The milestones of Kenya Flower Council in 20 years since inception
At each stage in progression, we tend to reassess, re-balance our life values and priorities. To remember where you started, the far you have come and to count your accomplishments is helpful in staying on course. This is what is driving Kenya Flower Council at their 20 years anniversary. Having begun their operations in 1996 with a single employee and at a small room in a garage. The function gives the council a unique opportunity to appreciate the Association, its esteemed members, partners, friends and the numerous milestones achieved over the past 20 years.
Over the two decades, Kenya Flower Council has grown in stature providing exemplary services in industry representation, promotions and market access pegged onto an internationally accredited quality assurance scheme.
The Organization is at the fore front in championing enabling business environment of flower farms while enabling market access as it promotes the Kenyan flower as a brand.
In an interview with Hortfresh Journal Kenya Flower Council CEO Mrs. Jane Ngige highlighted that the Kenya Flower Council Certification Scheme and Quality Management Systems is accredited by the South African National Accreditation Systems (SANAS), as a Certification Body (C49), in accordance with ISO/IEC 17065., meaning they are authentic.
‘’We are a voluntary association of independent growers and exporters of cut-flower as well as ornamentals and our main aim is fostering responsible and safe production of flowers in the Country, with due consideration of workers welfare and protection of the environment’’ she explained.
The council, has a working model which consists of a board, certification committee, technical committee, the secretariat, producer members, associate members and other stakeholders. The producer members subscribe to the KFC Flowers & Ornamentals Sustainability Standard (FOSS), a living document, which guides the producers in the production process on human resource management, health & safety, crop production, environment protection, post-harvest management, and employee capacity building.
The Sustainability Standard, which is actually a living document, makes the council stay abreast with industry dynamics. Benchmarking the Certification Scheme to other codes such as Global Gap, Fair Flowers Fair Plants, Tescos Nurture, KS- 1758 in addition to 23 different Kenya Government statutes, provides an opportunity to conduct audits as a measure of effective and efficient service to members.
The standard is regarded as one of the best standards, in the floriculture industry globally. The Kenya Flower Council Certification Scheme: Quality Systems Regulations (QSR), Flowers and Ornamental Sustainability Standard (FOSS) underwent rigorous standards mapping processes by the International Trade Center in Brussels and emerged as one of the leading standards globally. “It took me 2 weeks to believe after reading the news. I have been to different countries of which Kenya we are a head but I didn’t expect this,” explained Jane.

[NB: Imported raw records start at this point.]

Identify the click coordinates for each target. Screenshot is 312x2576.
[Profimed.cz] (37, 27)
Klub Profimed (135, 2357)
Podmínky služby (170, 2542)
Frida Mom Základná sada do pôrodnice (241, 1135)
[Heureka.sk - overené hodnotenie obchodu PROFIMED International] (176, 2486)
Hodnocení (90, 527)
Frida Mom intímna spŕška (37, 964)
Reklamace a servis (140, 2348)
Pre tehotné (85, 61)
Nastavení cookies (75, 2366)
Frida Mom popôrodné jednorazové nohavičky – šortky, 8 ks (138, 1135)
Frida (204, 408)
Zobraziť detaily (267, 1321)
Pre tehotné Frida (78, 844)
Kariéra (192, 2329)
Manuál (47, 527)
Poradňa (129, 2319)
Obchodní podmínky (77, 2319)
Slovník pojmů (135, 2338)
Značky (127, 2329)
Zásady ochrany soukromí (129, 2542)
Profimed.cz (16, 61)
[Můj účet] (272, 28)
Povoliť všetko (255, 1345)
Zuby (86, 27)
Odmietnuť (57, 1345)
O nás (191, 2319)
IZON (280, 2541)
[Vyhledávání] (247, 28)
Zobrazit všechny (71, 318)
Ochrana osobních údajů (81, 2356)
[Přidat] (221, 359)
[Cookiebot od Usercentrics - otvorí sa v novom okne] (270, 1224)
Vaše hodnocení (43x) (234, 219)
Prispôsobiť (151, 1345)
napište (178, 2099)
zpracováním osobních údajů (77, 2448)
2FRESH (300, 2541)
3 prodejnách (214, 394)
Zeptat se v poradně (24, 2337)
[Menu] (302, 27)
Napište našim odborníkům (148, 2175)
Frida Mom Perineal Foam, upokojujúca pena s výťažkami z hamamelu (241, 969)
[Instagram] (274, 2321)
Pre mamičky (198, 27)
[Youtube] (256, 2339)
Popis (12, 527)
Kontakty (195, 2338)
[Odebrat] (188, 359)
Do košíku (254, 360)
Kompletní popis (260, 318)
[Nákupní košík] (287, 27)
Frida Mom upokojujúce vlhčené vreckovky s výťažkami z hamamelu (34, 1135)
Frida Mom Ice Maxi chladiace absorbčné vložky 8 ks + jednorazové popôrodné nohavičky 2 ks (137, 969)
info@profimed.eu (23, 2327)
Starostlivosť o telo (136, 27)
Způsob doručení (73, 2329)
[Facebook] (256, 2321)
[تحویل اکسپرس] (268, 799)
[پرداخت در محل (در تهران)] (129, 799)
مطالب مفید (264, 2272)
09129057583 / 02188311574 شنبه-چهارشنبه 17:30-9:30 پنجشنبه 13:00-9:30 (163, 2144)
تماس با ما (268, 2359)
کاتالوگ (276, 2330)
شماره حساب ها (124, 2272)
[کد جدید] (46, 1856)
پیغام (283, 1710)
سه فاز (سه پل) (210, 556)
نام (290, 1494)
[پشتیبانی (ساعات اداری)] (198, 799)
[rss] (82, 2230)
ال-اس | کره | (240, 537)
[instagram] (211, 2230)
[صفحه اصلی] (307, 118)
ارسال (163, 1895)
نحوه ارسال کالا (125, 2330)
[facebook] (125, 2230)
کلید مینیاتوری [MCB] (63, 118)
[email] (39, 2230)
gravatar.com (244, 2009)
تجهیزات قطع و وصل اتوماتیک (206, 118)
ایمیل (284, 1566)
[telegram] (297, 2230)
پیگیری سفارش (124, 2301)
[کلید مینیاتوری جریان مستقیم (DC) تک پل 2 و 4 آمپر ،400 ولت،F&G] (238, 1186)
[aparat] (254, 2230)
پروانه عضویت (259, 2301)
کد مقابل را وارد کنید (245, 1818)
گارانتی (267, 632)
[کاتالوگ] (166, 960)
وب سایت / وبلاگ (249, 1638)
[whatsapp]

The International Trade Center (ITC) and Floriculture Sustainability Initiative (FSI) based the process on sophisticated technical comparisons processes of key industry parameters of quality, mainly environmental stewardship, social accountability, management ethics and product quality to compare and rate the standard as one of the leading standards amongst the 7 initial participating standards in February, 2016. The other 7 participating standards are industry standards from the U.K, U.S.A, Holland, Columbia and Ethiopia.